[Saved entries]
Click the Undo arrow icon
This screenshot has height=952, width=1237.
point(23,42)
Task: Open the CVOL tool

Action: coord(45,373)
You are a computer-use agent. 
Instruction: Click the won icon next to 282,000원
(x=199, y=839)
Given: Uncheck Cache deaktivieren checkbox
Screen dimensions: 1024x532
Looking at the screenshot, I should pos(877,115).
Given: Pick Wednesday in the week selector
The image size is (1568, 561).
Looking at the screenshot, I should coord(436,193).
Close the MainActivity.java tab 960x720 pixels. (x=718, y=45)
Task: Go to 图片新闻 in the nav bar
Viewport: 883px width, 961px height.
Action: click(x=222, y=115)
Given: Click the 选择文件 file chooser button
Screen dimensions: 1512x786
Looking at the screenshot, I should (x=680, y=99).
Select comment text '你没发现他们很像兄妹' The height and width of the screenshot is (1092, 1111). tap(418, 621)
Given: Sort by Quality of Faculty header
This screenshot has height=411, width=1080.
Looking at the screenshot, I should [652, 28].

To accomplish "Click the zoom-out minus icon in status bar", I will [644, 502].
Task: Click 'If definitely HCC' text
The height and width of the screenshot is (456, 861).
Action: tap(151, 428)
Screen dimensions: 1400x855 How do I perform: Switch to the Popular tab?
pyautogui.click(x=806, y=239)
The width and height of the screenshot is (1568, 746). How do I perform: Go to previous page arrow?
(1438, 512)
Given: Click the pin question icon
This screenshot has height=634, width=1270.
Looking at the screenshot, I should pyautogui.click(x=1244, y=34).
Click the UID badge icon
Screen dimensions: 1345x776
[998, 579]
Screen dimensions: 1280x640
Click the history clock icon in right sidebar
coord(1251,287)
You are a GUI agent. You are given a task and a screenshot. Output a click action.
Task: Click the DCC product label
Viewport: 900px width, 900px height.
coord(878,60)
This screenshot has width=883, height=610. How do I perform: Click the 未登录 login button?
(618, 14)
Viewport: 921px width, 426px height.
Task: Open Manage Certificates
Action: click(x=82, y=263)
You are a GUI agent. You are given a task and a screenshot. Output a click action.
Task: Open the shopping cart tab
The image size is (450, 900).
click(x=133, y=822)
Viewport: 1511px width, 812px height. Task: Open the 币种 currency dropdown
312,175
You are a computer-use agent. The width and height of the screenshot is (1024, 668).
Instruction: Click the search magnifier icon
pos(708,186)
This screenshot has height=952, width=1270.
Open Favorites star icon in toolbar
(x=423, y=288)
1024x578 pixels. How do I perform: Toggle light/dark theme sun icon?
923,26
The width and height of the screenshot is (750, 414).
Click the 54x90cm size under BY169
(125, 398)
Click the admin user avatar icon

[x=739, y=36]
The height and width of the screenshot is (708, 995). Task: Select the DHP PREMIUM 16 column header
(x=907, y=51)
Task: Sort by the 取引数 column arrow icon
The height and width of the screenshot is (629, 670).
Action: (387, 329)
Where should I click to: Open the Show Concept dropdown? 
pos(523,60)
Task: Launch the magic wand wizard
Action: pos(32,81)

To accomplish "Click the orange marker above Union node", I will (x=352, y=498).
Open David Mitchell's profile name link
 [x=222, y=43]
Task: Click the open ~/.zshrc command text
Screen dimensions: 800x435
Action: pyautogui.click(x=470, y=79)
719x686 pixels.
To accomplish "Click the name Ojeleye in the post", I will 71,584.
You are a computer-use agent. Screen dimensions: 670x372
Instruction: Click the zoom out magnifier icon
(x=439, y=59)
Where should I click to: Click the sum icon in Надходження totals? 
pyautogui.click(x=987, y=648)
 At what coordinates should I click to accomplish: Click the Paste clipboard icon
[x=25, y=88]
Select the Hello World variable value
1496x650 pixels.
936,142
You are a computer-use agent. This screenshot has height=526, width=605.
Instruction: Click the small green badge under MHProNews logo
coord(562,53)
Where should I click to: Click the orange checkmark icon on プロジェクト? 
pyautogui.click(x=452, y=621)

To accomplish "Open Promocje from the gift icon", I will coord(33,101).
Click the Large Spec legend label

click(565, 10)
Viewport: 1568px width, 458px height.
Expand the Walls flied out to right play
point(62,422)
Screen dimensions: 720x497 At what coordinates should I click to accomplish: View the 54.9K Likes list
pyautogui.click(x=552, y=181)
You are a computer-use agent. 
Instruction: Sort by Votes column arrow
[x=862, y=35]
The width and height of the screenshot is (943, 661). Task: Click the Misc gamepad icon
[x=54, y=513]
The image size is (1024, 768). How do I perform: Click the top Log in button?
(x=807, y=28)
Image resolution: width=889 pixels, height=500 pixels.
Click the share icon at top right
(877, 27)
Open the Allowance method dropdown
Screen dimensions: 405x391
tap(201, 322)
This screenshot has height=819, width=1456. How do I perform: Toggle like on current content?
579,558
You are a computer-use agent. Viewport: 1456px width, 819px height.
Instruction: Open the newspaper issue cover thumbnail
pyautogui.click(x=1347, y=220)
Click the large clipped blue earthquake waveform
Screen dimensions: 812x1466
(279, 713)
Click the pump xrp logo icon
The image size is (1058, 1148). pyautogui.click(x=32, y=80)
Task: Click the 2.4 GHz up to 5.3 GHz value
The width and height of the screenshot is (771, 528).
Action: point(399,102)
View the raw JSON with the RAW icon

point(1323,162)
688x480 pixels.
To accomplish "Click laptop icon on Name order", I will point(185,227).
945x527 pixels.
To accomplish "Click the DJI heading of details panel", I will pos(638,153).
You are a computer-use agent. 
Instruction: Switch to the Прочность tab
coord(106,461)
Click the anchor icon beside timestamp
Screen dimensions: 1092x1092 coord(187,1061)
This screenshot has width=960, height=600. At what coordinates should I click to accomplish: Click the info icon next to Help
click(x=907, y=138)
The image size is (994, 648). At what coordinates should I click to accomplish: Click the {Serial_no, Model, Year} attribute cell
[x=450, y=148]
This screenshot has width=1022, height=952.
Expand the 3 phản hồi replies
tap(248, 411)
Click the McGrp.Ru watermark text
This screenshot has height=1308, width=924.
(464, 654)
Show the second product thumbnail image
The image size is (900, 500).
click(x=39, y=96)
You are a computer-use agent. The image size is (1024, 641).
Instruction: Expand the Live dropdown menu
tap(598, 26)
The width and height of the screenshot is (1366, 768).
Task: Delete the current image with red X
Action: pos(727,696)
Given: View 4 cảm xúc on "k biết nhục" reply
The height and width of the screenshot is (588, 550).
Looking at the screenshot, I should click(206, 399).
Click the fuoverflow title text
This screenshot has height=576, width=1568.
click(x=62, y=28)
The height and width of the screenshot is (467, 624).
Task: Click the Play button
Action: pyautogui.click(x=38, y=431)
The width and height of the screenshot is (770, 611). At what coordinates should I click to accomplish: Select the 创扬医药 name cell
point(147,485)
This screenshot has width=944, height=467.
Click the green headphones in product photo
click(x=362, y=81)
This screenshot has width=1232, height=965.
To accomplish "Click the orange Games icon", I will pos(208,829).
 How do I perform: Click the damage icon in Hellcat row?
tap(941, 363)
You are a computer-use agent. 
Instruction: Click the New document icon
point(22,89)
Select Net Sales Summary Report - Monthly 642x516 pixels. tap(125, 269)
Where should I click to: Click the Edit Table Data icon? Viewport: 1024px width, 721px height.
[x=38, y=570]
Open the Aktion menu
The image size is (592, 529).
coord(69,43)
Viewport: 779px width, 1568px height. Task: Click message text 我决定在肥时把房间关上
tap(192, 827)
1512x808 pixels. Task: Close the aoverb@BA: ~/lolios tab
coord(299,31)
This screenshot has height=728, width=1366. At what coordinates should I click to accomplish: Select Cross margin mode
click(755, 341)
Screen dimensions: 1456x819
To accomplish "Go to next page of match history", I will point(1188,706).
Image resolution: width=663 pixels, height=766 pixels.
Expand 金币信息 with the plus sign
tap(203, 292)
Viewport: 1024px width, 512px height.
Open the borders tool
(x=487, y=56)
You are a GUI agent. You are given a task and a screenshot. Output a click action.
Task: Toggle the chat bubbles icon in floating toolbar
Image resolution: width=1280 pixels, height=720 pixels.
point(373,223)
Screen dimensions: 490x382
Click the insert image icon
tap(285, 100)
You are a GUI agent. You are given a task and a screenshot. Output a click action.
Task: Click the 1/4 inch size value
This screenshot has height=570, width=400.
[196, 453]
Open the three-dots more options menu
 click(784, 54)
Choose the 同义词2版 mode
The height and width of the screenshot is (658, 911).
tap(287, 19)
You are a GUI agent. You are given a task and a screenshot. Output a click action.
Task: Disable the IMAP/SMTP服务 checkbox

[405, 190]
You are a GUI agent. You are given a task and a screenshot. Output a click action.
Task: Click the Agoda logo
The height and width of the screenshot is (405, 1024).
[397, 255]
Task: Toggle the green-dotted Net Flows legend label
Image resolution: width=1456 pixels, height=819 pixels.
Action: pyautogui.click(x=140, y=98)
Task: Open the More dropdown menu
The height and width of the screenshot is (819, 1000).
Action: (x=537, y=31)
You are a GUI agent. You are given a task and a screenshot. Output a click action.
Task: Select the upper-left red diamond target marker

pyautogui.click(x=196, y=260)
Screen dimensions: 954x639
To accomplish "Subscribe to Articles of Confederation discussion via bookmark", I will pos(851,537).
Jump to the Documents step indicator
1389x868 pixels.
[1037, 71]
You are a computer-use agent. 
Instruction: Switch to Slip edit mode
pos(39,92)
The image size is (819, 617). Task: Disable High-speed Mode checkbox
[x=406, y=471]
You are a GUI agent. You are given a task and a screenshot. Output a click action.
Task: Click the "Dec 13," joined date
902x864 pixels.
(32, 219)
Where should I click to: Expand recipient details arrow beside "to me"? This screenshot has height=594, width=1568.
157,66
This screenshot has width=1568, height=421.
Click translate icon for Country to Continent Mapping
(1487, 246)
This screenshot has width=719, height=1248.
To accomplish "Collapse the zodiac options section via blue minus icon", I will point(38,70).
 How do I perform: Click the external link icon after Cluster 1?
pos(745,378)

Exercise directions
Read the lines above. Gather those in which the string "minus" is found.

Finished task
To accomplish "Click the zoom-out minus icon in status bar", I will [644, 502].
To accomplish "Collapse the zodiac options section via blue minus icon", I will point(38,70).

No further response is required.